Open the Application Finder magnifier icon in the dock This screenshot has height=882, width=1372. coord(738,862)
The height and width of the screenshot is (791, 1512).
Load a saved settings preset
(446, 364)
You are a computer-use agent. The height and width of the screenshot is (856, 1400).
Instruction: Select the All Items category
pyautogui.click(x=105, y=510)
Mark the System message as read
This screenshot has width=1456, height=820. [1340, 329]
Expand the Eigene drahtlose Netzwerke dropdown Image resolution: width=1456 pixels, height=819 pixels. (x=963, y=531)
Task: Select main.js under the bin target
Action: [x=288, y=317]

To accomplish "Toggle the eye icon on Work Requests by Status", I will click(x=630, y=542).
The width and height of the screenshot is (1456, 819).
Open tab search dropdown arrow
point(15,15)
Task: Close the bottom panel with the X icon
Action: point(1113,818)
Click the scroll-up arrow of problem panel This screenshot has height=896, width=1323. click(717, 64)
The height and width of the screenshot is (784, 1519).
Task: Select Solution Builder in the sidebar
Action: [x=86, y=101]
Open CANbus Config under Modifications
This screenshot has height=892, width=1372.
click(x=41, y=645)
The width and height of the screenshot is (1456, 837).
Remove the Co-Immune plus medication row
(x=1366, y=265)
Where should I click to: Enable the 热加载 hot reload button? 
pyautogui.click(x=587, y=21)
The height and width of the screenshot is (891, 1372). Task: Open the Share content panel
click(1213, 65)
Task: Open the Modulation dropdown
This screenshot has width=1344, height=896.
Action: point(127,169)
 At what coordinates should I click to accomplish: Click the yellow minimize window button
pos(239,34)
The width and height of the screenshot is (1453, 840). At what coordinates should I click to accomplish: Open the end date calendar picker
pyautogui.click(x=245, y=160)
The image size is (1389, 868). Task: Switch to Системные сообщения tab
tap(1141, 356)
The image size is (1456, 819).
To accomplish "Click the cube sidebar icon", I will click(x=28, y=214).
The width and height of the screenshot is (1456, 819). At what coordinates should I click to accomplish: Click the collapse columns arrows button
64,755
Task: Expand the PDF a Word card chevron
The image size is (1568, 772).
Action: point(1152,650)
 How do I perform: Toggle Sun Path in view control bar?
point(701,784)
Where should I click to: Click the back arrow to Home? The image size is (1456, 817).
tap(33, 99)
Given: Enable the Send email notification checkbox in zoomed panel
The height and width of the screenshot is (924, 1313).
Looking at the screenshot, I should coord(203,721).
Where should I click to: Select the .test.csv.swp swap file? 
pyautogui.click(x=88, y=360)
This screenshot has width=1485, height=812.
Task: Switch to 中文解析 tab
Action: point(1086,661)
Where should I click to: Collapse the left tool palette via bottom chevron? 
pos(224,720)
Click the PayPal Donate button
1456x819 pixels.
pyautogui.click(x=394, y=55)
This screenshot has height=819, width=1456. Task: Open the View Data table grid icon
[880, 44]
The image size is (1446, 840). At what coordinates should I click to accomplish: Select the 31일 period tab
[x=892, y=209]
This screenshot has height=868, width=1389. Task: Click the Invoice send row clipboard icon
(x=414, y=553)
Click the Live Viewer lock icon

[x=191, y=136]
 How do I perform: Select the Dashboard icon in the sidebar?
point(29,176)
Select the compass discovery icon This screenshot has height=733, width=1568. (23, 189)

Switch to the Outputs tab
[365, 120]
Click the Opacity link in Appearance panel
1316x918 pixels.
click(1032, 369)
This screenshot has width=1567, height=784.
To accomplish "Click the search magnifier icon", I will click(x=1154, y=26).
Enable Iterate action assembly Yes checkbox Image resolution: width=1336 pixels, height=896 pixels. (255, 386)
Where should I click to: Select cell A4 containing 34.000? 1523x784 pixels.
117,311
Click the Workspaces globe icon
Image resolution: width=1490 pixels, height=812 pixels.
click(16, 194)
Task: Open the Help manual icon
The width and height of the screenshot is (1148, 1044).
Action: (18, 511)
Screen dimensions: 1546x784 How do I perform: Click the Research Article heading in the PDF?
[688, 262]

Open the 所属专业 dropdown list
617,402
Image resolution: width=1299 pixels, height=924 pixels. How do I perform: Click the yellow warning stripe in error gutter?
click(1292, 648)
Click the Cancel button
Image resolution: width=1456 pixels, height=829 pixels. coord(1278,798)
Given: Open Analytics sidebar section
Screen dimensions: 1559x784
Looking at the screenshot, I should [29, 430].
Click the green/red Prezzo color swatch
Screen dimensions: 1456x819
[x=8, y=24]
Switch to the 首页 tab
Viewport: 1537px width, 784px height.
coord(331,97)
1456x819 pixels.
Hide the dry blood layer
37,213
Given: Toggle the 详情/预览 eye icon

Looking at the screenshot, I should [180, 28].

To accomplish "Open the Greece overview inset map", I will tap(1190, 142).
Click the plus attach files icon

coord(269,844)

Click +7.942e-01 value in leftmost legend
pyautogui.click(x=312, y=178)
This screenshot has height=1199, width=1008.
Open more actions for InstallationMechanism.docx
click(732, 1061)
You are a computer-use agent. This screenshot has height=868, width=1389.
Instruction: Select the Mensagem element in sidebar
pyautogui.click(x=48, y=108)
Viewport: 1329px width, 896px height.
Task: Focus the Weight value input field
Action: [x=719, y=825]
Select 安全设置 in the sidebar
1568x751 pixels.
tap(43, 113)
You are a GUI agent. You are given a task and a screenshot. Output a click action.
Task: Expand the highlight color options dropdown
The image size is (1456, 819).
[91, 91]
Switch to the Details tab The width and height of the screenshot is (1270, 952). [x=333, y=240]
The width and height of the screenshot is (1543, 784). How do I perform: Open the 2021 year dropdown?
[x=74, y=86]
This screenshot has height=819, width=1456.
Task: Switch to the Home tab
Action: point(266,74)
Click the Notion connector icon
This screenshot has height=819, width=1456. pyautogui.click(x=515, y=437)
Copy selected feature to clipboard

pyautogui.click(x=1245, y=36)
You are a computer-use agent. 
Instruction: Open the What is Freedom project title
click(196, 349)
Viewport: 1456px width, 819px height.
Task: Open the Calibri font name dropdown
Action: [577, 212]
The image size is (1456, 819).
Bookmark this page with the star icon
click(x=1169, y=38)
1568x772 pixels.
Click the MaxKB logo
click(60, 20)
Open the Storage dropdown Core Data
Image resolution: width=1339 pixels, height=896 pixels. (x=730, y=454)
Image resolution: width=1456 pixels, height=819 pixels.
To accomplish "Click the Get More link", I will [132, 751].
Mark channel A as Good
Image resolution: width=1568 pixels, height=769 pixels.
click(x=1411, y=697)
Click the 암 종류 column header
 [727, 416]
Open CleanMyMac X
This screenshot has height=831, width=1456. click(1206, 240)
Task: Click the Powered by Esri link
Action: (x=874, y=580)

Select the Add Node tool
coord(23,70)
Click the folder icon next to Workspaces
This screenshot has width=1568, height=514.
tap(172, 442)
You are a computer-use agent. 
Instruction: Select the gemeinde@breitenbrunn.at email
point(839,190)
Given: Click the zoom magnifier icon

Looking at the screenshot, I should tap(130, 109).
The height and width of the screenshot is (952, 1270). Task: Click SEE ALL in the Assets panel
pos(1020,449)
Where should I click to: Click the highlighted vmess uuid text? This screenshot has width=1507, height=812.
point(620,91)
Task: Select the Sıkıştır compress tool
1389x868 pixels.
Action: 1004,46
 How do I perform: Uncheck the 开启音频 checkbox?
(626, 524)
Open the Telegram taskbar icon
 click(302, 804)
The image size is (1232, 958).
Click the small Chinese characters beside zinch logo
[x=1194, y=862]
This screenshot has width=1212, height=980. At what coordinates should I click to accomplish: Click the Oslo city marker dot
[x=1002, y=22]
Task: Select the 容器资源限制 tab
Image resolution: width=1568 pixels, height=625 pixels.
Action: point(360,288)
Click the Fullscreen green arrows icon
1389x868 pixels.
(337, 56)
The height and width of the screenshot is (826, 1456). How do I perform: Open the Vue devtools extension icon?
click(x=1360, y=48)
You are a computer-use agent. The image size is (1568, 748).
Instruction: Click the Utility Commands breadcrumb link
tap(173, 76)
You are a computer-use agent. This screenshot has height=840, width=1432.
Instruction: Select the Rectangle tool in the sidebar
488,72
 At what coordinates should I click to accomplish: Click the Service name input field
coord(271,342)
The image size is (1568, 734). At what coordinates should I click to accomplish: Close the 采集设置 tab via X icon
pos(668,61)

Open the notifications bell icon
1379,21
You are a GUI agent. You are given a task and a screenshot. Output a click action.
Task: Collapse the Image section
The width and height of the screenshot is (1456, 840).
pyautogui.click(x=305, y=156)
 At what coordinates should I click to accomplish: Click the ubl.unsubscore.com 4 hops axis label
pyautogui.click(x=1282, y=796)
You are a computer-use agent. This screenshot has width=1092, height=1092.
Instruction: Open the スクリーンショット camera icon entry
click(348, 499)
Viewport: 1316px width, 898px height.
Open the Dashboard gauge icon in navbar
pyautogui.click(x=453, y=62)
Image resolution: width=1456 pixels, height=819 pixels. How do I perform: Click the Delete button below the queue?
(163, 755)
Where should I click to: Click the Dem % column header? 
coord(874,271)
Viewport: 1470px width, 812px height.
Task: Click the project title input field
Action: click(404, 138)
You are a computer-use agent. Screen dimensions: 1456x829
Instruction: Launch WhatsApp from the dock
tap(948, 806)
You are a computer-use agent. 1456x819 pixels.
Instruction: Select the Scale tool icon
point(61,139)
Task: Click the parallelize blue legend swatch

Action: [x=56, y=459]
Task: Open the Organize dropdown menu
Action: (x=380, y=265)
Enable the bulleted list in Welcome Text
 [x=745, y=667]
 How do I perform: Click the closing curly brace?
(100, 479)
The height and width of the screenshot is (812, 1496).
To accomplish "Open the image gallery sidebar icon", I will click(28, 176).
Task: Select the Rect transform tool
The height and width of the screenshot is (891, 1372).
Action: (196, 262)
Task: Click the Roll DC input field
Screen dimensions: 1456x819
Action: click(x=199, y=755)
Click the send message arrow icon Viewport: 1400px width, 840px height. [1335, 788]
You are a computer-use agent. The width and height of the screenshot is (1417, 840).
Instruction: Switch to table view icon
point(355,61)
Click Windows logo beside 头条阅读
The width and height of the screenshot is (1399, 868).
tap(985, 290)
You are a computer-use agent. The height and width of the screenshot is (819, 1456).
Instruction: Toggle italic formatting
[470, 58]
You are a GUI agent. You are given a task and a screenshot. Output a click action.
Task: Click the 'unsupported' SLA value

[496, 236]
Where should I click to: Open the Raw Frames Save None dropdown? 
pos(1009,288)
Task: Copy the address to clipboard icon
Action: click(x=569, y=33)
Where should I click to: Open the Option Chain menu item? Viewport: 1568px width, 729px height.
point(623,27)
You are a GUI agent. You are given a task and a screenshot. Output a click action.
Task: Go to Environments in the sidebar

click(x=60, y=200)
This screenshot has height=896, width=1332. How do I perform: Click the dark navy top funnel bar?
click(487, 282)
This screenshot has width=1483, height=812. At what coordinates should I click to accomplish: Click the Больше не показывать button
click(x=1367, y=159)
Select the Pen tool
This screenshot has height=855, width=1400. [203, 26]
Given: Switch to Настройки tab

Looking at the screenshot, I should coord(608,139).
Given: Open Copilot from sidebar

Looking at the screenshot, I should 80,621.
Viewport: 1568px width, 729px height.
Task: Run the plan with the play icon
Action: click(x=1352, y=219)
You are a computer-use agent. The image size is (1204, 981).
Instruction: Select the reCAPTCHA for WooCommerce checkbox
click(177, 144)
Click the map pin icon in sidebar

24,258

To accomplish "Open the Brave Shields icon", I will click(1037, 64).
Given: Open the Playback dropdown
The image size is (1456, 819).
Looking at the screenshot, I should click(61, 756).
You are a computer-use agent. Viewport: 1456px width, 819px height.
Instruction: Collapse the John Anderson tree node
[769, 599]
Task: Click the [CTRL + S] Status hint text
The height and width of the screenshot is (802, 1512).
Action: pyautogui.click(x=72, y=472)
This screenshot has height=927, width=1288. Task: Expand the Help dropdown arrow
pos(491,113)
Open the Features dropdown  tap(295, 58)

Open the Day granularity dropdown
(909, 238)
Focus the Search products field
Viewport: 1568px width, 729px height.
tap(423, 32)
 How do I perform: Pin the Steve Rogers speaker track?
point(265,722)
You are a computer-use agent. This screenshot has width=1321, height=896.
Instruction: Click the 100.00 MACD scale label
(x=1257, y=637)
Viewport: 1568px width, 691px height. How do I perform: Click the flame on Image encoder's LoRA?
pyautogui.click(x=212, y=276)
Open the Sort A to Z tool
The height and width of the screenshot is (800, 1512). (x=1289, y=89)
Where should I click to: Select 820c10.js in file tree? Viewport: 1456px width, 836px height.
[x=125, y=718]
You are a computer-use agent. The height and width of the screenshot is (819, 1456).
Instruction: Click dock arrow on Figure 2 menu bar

_Exercise objective:_ Each line holding "Status" should be copied from the material above.

_Response area:_
To accomplish "Toggle the eye icon on Work Requests by Status", I will click(x=630, y=542).
Task: Click the [CTRL + S] Status hint text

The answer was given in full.